研究課題
基盤研究(B)
高分子2本鎖RNAレプリコンは、種々の植物から検出されるが、イネとソラマメの2本鎖RNA以外は、塩基配列すら明らかにされていない。インゲンマメ、オオムギ、ヒョウタン、メロン、ツルムラサキ、アマモ、および植物病原菌である紫紋羽病菌(Helicobasidium monpa)から、高分子2本鎖RNAを単離しRNA依存RNA合成酵素領域をクローニングし、塩基配列を決定、分子系統解析を行った。その結果、これら2本鎖RNAは、イネ、ソラマメ2本鎖RNAの配列と相同性が高く、一つのグループ(Endornavirus属)を形成することから、Endornavirusは、植物および菌類に広く存在するRNAレプリコンであることが示された。また、宿主植物の系統関係と2本鎖RNAの系統関係が一致せず、現在では垂直(種子)伝播能しか持たないと思われる高分子2本鎖RNAレプリコンも、かつてはウイルスのように水平伝播能を有していたことが示唆された。
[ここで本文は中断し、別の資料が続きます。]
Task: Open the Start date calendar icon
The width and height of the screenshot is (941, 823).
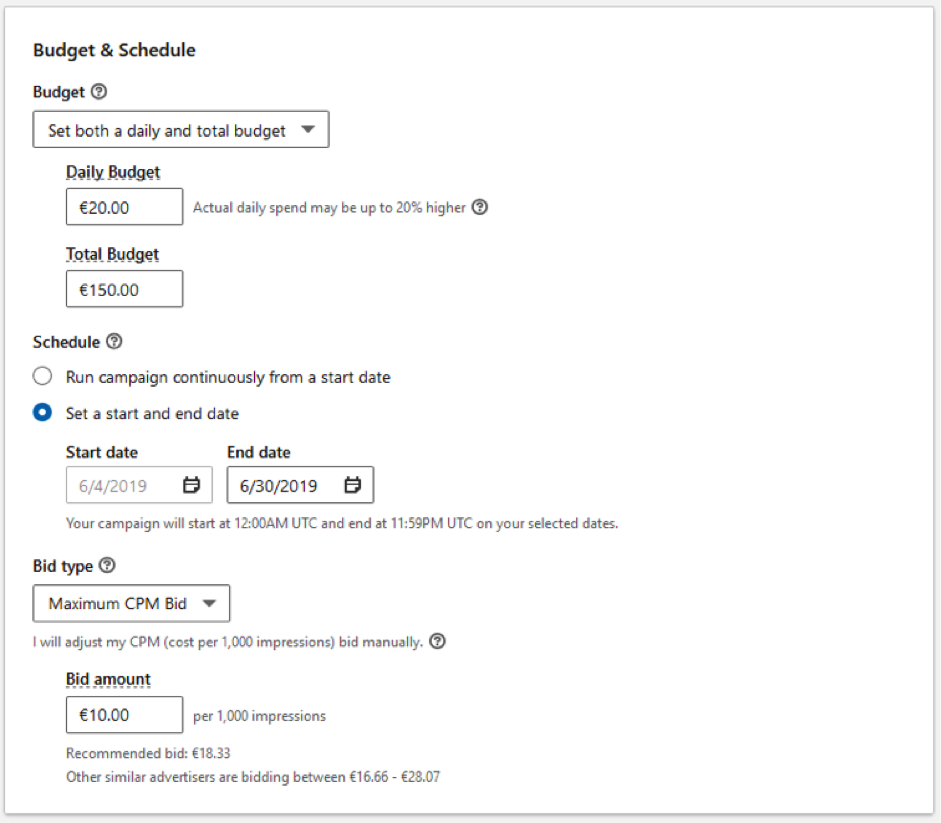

また、イネ培養細胞を用いて、2本鎖RNAレプリコンを保持する細胞と保持しない細胞で総タンパク質の比較を行った。これらの細胞間でタンパク質に差がみられ2本鎖RNAレプリコンの複製を助ける宿主因子である可能性が示唆された。具体的な宿主因子の候補として2本鎖RNA結合モチーフ(dsRBM)を含む2本鎖RNA結合タンパク質を想定し、シロイヌナズナから16種のdsRBMを含むタンパク質を見出した。この中で、N末端に2つのdsRBMを含むDRB1、DRB2,DRB4,DRB5、ダイサー様タンパク質DCL1〜4等、計8種のタンパク質についてリコンビナントタンパク質を用いて生化学的に解析した。その結果、6種について2本鎖RNA特異的結合活性を確認し、これらのタンパク質が、dsRBMを介してお互いに相互作用すること等が明らかとなった。宿主細胞による2本鎖RNAレプリコンの制御機構と、ジーンサイレンシング機構との共通性について議論した。